[Collected data]
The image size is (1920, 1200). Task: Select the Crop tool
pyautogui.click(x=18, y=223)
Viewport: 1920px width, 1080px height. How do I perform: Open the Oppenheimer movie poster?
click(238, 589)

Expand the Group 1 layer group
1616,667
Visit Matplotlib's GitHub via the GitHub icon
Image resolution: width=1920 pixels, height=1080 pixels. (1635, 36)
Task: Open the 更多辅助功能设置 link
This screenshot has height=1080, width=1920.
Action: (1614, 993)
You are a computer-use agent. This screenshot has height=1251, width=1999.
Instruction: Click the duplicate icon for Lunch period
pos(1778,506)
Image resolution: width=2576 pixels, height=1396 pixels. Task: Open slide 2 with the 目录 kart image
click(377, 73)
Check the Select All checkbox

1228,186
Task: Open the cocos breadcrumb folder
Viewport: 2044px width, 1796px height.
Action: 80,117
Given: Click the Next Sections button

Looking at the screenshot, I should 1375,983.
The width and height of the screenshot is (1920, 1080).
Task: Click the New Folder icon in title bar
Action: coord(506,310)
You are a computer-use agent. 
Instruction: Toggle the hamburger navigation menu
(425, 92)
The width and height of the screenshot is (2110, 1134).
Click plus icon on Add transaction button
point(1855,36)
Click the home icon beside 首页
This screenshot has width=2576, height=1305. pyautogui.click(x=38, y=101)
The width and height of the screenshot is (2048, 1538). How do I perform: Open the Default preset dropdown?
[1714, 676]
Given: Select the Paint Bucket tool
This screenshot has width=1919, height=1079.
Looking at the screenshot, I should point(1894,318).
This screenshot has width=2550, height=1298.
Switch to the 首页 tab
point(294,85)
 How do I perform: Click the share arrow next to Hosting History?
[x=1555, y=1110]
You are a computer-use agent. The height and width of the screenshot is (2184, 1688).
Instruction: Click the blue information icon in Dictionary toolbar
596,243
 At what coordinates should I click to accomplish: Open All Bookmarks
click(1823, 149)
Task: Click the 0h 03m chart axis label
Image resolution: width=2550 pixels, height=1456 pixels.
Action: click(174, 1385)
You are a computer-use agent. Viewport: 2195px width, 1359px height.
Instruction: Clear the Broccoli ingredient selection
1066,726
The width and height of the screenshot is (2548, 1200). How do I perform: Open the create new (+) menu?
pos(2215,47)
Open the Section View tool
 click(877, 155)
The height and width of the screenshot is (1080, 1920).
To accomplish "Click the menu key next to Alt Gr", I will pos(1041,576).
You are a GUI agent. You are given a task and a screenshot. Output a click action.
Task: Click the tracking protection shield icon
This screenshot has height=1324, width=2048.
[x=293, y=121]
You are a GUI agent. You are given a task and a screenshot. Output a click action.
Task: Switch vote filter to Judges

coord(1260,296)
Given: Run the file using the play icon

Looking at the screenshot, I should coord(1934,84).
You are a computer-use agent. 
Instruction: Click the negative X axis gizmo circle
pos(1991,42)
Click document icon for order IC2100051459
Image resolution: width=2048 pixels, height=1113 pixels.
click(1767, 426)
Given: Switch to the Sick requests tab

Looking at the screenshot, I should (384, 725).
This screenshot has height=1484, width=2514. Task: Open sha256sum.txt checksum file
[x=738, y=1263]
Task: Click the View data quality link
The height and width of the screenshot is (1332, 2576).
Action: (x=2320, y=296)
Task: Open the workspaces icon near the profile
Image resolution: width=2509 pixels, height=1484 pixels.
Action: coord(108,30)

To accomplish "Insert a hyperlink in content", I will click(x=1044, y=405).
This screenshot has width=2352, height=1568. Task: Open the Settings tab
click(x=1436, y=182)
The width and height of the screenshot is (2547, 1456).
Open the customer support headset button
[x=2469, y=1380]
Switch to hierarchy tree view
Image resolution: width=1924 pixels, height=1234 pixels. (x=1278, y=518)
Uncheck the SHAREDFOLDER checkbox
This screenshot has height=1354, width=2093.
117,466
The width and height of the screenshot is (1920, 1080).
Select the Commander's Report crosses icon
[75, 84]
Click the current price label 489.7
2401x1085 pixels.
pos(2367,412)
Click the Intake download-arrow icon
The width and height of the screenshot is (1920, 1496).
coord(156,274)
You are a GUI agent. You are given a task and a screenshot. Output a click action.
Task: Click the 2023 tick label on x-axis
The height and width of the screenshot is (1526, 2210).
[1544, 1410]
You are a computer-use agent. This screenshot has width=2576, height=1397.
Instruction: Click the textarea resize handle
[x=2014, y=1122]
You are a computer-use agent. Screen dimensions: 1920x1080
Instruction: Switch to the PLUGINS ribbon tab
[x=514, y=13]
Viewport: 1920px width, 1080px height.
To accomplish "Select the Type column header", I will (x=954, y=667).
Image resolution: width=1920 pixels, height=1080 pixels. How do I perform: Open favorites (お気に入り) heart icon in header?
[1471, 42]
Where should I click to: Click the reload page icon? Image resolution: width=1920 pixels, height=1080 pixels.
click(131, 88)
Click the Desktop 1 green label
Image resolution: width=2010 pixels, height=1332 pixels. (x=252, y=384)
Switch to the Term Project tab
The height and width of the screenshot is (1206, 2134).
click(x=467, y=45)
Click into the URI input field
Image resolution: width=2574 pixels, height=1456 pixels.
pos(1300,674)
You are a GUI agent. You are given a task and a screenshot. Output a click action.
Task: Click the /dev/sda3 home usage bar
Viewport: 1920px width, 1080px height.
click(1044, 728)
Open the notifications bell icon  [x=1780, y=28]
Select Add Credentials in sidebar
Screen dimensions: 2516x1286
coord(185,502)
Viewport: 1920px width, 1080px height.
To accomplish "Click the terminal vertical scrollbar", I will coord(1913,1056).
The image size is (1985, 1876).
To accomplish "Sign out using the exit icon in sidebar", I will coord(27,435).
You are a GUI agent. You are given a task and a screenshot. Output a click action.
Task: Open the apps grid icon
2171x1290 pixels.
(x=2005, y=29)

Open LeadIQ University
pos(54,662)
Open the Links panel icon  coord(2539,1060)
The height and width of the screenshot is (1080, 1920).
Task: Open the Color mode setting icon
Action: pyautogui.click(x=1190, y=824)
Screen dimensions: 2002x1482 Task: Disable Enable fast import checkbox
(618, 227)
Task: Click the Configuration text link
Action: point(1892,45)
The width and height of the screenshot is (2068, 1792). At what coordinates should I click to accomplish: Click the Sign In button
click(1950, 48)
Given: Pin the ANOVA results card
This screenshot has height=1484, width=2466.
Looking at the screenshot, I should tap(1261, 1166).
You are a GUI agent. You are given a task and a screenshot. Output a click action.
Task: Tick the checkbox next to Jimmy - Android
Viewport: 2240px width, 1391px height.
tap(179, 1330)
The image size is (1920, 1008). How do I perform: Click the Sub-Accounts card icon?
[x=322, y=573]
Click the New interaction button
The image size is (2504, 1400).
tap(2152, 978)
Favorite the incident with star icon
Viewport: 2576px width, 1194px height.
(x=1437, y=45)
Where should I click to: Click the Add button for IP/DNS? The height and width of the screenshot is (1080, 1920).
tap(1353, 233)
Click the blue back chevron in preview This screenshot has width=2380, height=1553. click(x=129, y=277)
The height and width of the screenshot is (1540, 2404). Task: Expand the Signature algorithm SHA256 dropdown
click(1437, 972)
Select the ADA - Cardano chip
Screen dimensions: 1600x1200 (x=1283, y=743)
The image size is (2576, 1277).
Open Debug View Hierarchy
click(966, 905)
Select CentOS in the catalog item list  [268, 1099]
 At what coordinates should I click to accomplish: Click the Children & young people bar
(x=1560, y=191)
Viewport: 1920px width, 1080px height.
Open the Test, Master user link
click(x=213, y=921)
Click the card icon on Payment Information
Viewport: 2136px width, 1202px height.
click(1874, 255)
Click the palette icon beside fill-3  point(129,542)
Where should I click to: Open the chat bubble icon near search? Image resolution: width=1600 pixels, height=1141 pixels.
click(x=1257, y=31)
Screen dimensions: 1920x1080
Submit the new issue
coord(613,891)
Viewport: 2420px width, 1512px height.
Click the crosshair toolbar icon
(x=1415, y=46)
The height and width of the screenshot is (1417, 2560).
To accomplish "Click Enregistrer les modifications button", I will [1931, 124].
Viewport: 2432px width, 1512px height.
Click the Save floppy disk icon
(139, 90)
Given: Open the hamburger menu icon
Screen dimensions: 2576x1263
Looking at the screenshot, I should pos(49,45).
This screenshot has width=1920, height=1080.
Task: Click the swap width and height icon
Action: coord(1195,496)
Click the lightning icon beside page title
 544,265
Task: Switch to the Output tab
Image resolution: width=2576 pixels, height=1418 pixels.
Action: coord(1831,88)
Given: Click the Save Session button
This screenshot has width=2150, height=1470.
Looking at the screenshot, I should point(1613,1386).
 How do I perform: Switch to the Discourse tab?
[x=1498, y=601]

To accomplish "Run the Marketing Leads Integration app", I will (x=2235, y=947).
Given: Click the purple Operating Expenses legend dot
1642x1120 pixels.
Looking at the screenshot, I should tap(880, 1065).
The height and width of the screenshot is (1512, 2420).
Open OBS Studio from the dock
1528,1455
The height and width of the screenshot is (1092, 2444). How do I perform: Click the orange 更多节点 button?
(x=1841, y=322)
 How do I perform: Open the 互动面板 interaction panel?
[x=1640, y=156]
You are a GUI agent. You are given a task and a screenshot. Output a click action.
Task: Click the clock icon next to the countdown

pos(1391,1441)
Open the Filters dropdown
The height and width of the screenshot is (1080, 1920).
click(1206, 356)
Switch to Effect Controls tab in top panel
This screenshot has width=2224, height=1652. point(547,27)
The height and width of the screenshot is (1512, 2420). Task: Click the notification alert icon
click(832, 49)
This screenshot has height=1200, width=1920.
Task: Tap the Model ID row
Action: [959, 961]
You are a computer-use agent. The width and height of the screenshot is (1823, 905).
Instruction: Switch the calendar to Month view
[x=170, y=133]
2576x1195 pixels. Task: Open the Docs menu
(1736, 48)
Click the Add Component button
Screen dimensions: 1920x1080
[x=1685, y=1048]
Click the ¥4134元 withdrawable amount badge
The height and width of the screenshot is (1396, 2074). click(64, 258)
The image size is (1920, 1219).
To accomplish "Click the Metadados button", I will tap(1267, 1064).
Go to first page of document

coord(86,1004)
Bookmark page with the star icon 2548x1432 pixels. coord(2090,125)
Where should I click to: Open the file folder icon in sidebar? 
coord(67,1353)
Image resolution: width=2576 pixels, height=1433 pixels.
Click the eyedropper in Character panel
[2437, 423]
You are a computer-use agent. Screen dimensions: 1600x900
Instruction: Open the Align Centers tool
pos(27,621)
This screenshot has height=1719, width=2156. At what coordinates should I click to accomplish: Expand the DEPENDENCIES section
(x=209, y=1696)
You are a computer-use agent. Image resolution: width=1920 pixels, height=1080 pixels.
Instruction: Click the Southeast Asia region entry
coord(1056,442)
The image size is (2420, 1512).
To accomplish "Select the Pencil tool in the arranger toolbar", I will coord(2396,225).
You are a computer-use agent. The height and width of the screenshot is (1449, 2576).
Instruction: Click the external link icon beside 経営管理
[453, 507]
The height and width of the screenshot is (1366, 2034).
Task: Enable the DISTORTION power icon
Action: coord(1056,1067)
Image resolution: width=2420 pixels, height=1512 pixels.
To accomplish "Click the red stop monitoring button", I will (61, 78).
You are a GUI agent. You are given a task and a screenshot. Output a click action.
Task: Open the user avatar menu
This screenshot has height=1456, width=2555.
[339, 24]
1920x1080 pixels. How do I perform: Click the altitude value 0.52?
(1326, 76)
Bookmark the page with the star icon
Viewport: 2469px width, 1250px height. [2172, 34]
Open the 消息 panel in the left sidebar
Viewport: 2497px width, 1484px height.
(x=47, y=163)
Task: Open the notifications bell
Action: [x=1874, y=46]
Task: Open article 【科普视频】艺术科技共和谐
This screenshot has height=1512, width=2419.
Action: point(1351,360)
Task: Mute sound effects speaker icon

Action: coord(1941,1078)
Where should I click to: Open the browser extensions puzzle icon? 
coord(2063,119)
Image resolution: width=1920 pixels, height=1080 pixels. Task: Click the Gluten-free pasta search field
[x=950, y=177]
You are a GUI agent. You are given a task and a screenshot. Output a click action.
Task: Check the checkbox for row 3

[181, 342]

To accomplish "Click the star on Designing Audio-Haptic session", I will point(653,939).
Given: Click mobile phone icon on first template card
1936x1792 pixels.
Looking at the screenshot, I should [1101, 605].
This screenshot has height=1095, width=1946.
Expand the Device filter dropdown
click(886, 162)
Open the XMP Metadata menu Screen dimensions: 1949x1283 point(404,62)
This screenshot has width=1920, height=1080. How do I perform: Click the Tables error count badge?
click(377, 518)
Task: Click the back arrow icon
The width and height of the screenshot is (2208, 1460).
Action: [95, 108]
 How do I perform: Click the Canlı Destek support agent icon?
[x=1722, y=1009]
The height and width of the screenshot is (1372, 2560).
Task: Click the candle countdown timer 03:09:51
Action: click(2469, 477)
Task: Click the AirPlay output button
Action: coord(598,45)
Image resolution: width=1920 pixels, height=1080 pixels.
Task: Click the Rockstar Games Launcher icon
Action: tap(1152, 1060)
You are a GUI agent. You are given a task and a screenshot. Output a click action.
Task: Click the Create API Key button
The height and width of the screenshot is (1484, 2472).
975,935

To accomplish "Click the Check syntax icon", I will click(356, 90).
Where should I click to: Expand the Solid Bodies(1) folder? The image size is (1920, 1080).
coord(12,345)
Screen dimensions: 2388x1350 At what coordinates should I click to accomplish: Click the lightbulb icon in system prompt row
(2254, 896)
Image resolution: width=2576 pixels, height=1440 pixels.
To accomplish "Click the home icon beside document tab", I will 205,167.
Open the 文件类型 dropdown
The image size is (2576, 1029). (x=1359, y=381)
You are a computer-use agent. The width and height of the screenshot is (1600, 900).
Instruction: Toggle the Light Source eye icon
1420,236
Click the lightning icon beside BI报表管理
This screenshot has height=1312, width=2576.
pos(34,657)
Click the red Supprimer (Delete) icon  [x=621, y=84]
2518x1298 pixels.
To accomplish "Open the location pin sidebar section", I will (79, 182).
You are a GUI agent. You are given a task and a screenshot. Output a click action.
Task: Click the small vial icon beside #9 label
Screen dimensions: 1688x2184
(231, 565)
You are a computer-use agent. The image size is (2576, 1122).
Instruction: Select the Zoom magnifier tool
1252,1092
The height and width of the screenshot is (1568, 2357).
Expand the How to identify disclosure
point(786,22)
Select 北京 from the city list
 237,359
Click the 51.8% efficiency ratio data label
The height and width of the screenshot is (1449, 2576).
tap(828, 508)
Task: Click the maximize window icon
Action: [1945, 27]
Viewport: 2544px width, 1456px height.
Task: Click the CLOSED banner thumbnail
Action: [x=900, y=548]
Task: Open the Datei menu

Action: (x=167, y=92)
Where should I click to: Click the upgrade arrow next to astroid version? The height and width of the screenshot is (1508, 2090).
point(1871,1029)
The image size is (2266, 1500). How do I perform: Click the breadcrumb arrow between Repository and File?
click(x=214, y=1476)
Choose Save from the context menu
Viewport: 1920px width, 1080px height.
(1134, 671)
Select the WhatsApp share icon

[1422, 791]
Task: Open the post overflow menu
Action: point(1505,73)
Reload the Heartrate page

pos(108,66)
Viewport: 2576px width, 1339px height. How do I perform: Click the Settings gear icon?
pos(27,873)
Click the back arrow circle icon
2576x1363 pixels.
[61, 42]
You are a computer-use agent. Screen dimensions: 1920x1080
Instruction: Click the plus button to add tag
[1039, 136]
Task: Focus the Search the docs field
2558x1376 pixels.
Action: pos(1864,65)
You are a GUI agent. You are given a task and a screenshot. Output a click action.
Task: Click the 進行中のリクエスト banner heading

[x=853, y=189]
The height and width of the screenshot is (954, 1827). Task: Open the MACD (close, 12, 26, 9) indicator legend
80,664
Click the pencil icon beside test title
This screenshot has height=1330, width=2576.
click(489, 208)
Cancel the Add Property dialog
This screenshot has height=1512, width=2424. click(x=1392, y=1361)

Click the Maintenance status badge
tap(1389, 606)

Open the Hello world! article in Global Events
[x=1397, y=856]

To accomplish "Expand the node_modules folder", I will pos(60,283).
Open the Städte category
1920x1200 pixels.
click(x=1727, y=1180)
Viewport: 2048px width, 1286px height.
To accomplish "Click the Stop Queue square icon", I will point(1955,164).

▸ Assignment
Which lines of the data hold the string "back"? Return each of them.

▸ Written solution
Click the blue back chevron in preview This screenshot has width=2380, height=1553. click(x=129, y=277)
Task: Click the back arrow icon
Click the back arrow circle icon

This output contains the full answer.